- Для определения риска социальной эксклюзии (исключения из общества) за основу был взят индекс ООН, учитывающий ограничения в доступе к экономической сфере, социальным услугам и общественной жизни. Насколько всё это сочетается с привычным понятием «бедность»?
- Вначале замечу, что исследование мы проводили на основе данных Росстата за 2016 год. Росстат же получил свои цифры путём трудоёмких расчётов, требующих использования соответствующих статпакетов. С тех пор никаких прорывов не было, и думаю, эти показатели в целом соответствуют картине сегодняшнего дня. У понятия «социальная эксклюзия» гораздо больше измерений, чем у понятия «бедность по доходам». Например, есть вполне состоятельные инвалиды, их главная проблема – малая подвижность или острота зрения. Отсюда – урезанные возможности общения с людьми. Или возьмём безработного, который имеет какие-то сбережения, но по факту он исключён из экономической сферы, из трудового коллектива. Или кто-то живёт в селе, в деньгах не нуждается, но до ближайшей поликлиники ему добираться бог знает сколько времени.
- К каким социальным группам относятся лица, подверженные риску социальной изоляции?

==============================

Повторите дословно отрывок из приведенного выше текста о социальной эксклюзии: начните с места, где стоят слова «- Вначале замечу, что», и остановитесь после слов «знает сколько времени.».

● **Записанные данные**
==============================

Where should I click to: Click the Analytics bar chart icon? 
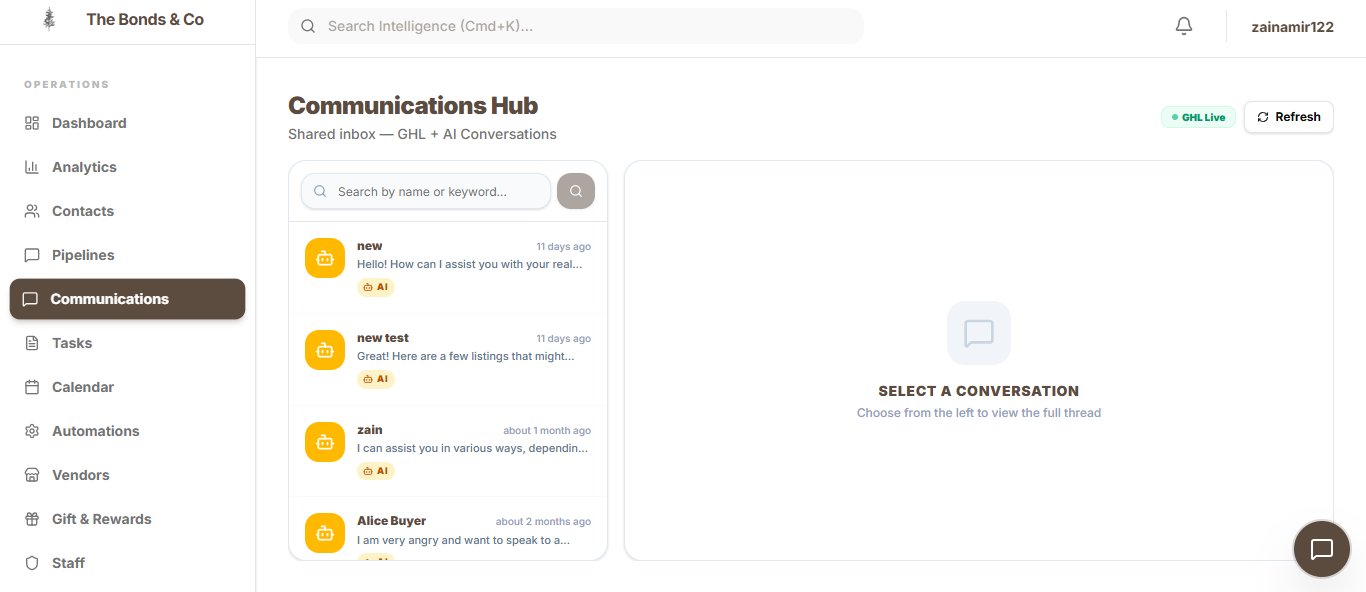coord(32,167)
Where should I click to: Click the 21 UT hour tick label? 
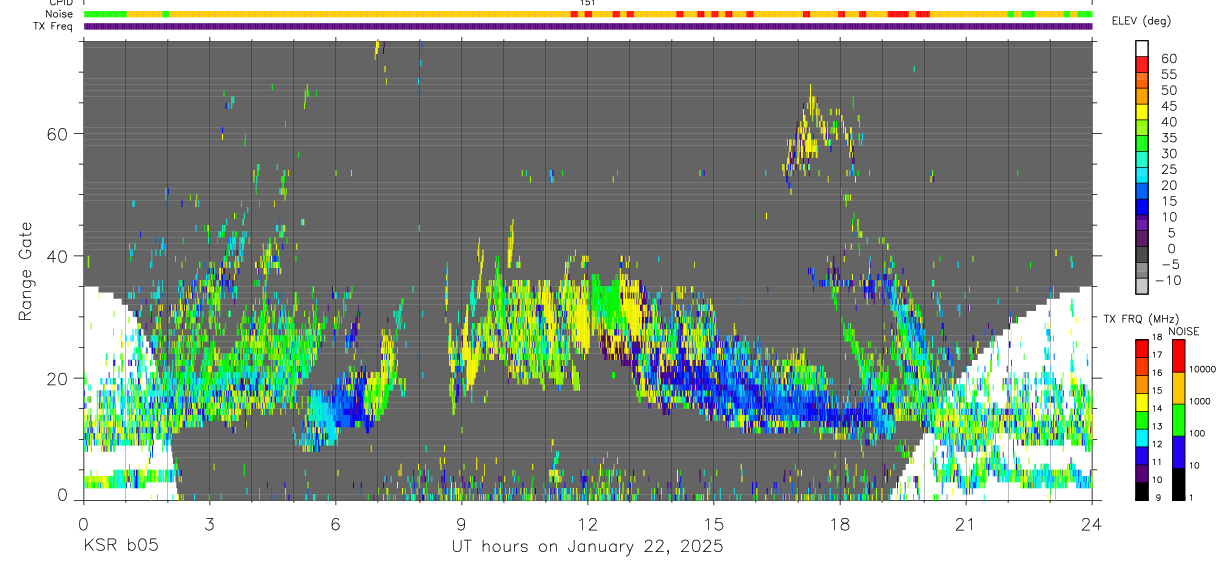pos(966,523)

==============================

● **Результат задания**
- Вначале замечу, что исследование мы проводили на основе данных Росстата за 2016 год. Росстат же получил свои цифры путём трудоёмких расчётов, требующих использования соответствующих статпакетов. С тех пор никаких прорывов не было, и думаю, эти показатели в целом соответствуют картине сегодняшнего дня. У понятия «социальная эксклюзия» гораздо больше измерений, чем у понятия «бедность по доходам». Например, есть вполне состоятельные инвалиды, их главная проблема – малая подвижность или острота зрения. Отсюда – урезанные возможности общения с людьми. Или возьмём безработного, который имеет какие-то сбережения, но по факту он исключён из экономической сферы, из трудового коллектива. Или кто-то живёт в селе, в деньгах не нуждается, но до ближайшей поликлиники ему добираться бог знает сколько времени.